Information provided ->
-- BEGIN --
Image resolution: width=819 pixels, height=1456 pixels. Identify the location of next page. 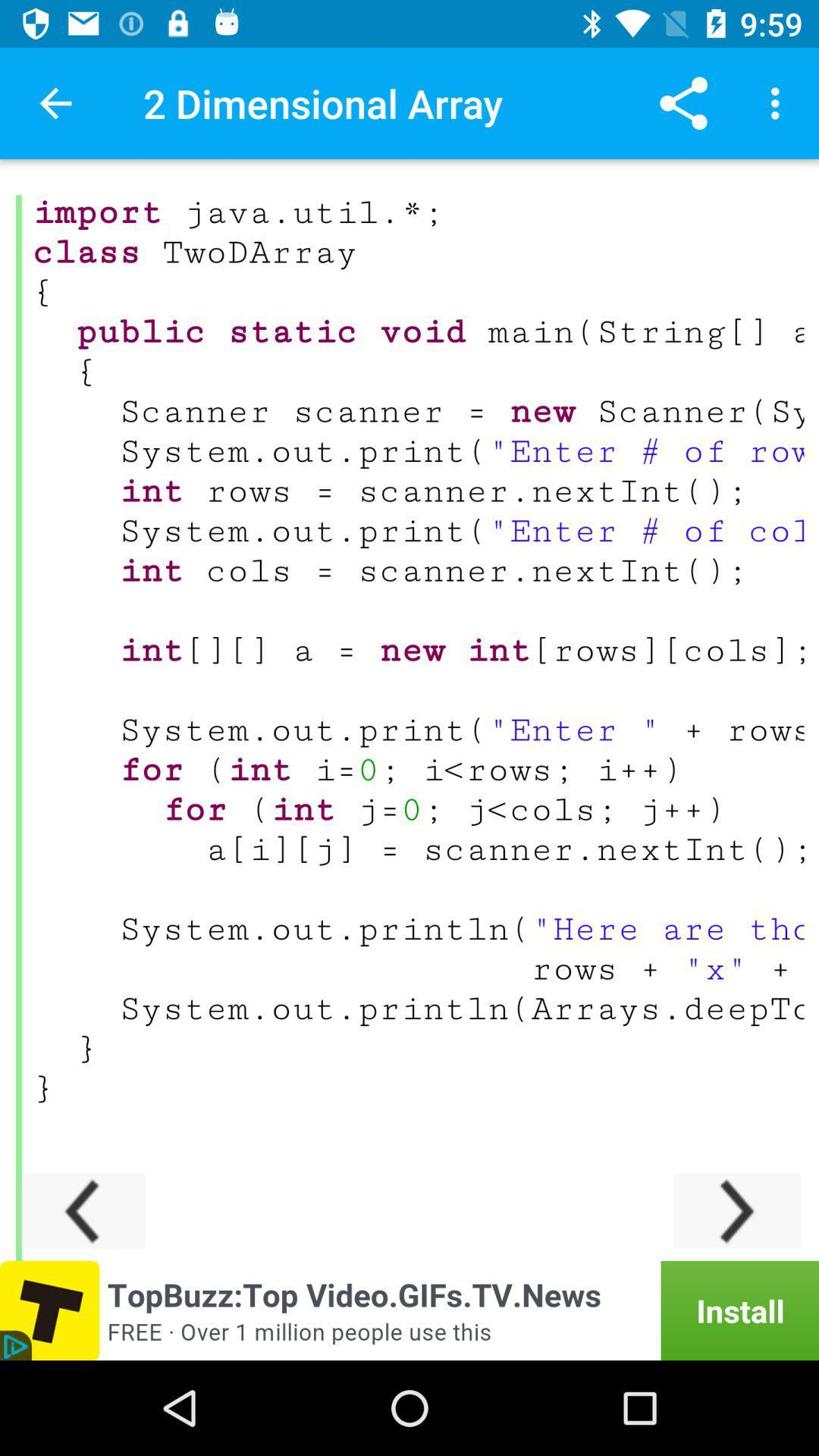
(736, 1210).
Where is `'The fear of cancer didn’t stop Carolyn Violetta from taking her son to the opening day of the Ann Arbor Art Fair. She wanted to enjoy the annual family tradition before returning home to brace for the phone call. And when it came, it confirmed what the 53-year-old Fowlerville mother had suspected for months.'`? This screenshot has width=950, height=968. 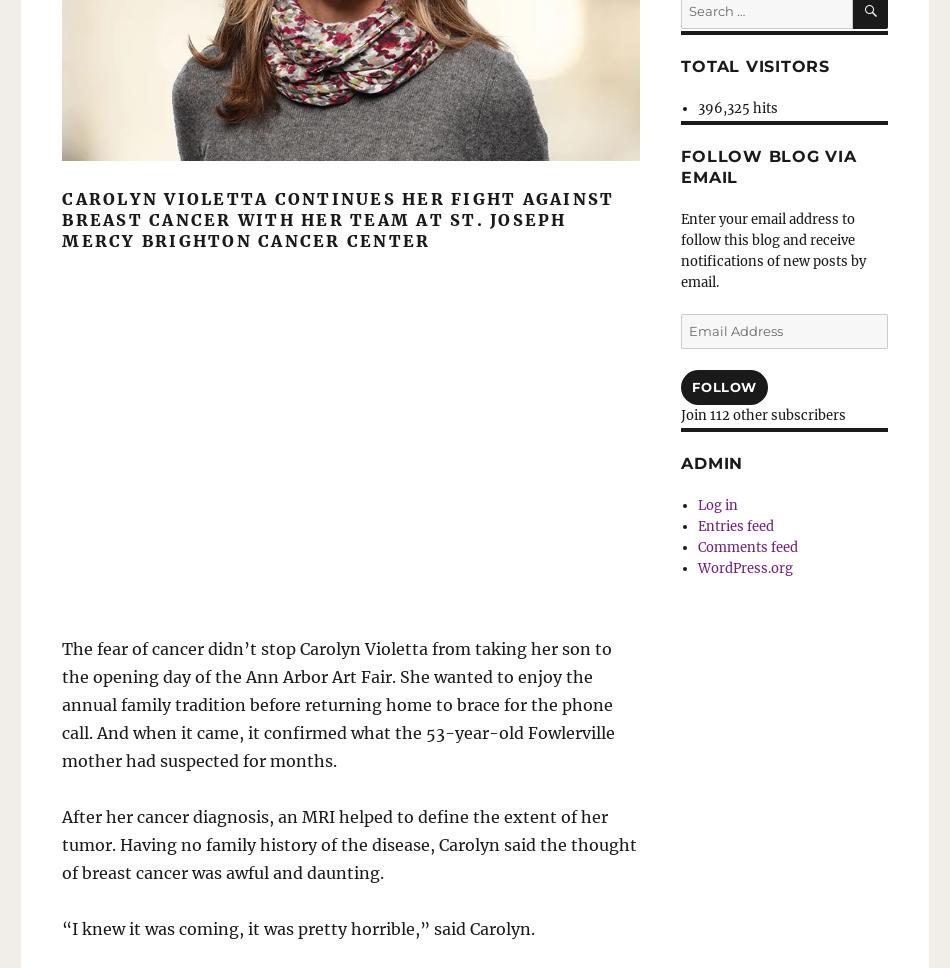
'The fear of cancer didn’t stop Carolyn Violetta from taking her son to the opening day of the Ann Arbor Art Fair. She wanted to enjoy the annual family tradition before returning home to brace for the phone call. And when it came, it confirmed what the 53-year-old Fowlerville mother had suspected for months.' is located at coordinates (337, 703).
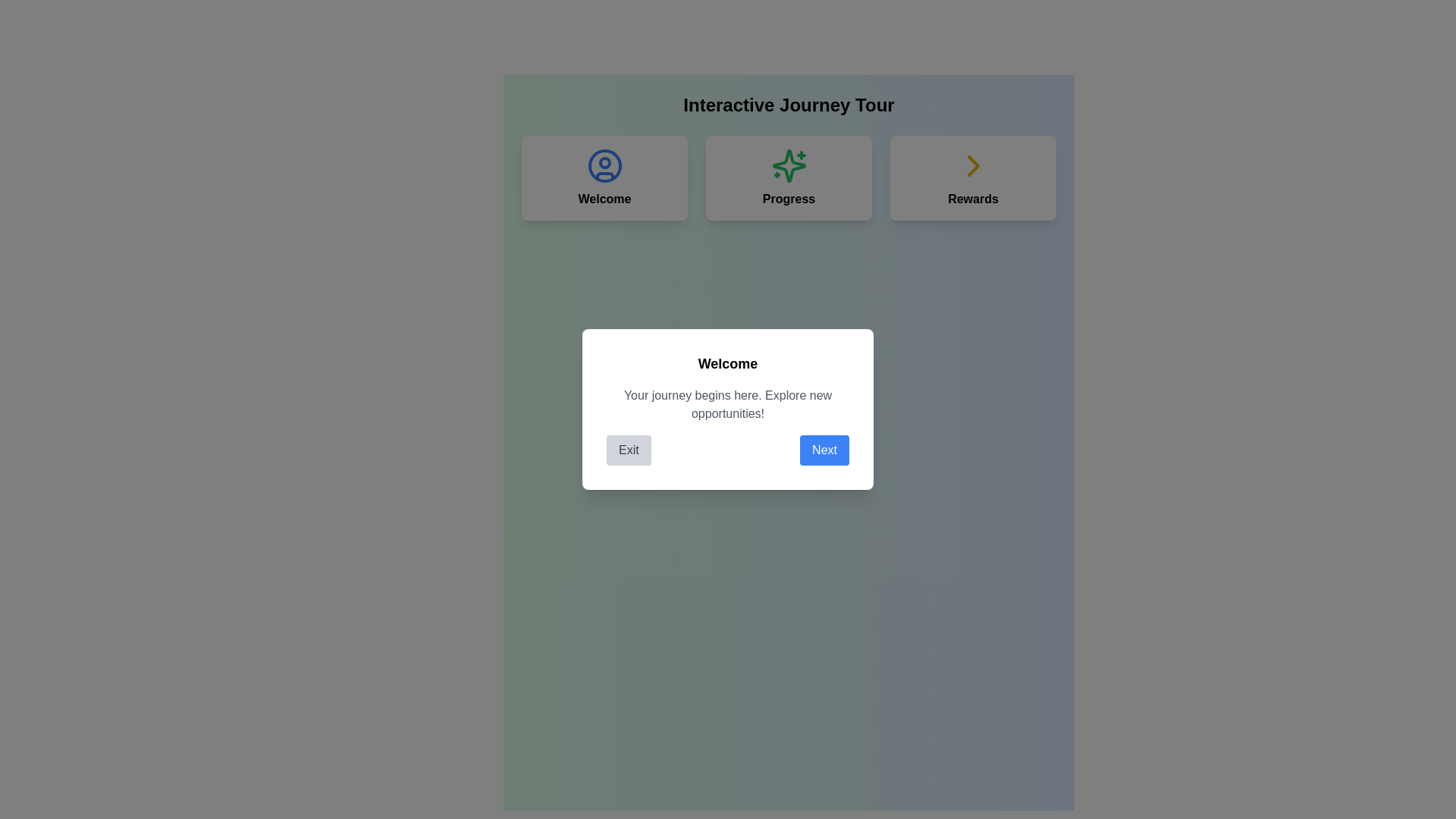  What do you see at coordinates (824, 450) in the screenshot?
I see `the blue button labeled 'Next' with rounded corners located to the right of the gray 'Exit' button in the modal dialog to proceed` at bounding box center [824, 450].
-- END --
Your goal ->
Please put everything from the start of the rows down to and including the line containing "(736, 1210)." into a JSON list of strings, one string per line, with blank lines skipped and the pictures left out.

Response for this exercise ->
[
  "Image resolution: width=819 pixels, height=1456 pixels. Identify the location of next page. ",
  "(736, 1210)."
]